§ SELECTED EXCERPT:

(Reuters) – Wall Street headed for a higher open on Thursday as jobless claims declined for the third straight week, raising hopes that the worst of the coronavirus pandemic’s impact on the labor market might be over.
FILE PHOTO: A woman walks in the rain outside the New York Stock Exchange (NYSE) in the financial district of lower Manhattan during the outbreak of the coronavirus disease (COVID-19) in New York City, New York, U.S., April 13, 2020. REUTERS/Andrew Kelly
Data on Thursday showed 4.43 million Americans filed for unemployment benefits in the week to April 18, down from a revised 5.24 million in the previous week.
But the latest number was still staggeringly high and took the total in the past five weeks to a record 26 million as state-wide shutdowns to contain the coronavirus sparked production halts and mass staff furloughs.
“While markets are going to take this drop as being very positive, it is not a victory flag that recession is going to be avoided,” said Steven Blitz, chief U.S. economist at TS Lombard in New York.
“The market is trying to say that this contraction due to the coronavirus is not a true recession, its effect is broad but limited to industries that have been forced to shut down, and that once we open, the negative impact will quickly unwind.”
Investors will now turn to surveys on U.S. manufacturing and services firms due later in the day that are likely to mirror dismal readings from Asia and Europe.
Wall Street jumped on Wednesday on a recovery in oil prices and signs Congress was preparing nearly $500 billion more in relief for small businesses and hospitals. The bill is expected to clear the House of Representatives later in the day.
Still, the benchmark S&P 500 index .SPX is 17% below its February record high and volatility remains well above levels seen in the past two years.
“Given that the global economy is breathing on life support, no one can be sure with a high level of certainty on how equities and other asset classes will perform in the coming months,” said Hussein Sayed, chief market strategist at FXTM.
“What we know is volatility will stay with us for a while and that is the kind of ‘new normal’ we need to deal with over the forthcoming weeks and possibly months.”
At 8:52 a.m. ET, Dow e-minis 1YMcv1 were up 74 points, or 0.32%. S&P 500 e-minis EScv1 were up 14.5 points, or 0.52% and Nasdaq 100 e-minis NQcv1 were up 46.75 points, or 0.54%.
Analysts have sharply cut their S&P 500 profit expectations for the first and second quarters, while companies launched dramatic cost-cutting measures to ride out the economic slump.
Retailer Target Corp (TGT.N) reported a surge in digital sales in March and April, which offset a slump in-store sales. But its shares fell 6.7% in premarket trading as margins were hit by higher costs.
Bigger rival Walmart Inc (WMT.N) also fell 1.2% and was the biggest decliner among Dow .DJI components before the bell.
An 11.5% jump for Las Vegas Sands Corp (LVS.N) lifted U.S. casino operators after the company predicted a speedy recovery in Asia on pent-up demand.
Shares in Wynn Resorts (WYNN.O), MGM Resorts (MGM.N) and Melco Resorts (MLCO.O) gained between 3% and 7%.

§ WHAT IS NEEDED:
In the report on Wall Street and jobless claims, how many Americans filed for unemployment benefits in the week to April 18?

§ INFORMATION SUPPLIED:
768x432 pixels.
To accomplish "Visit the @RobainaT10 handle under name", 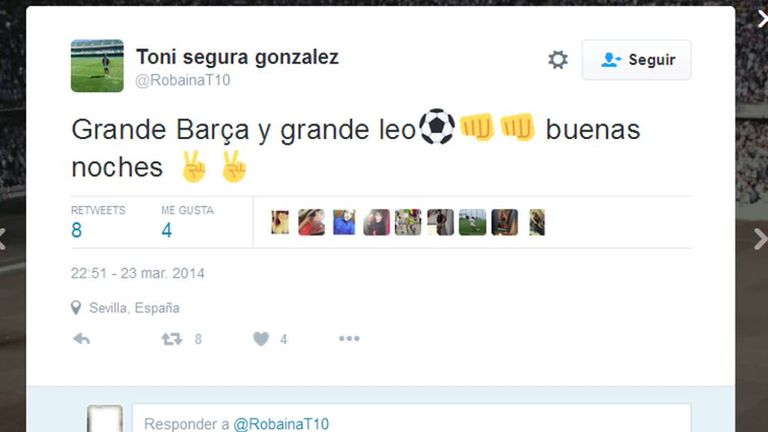I will pos(183,80).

§ OUTPUT:
4.43 million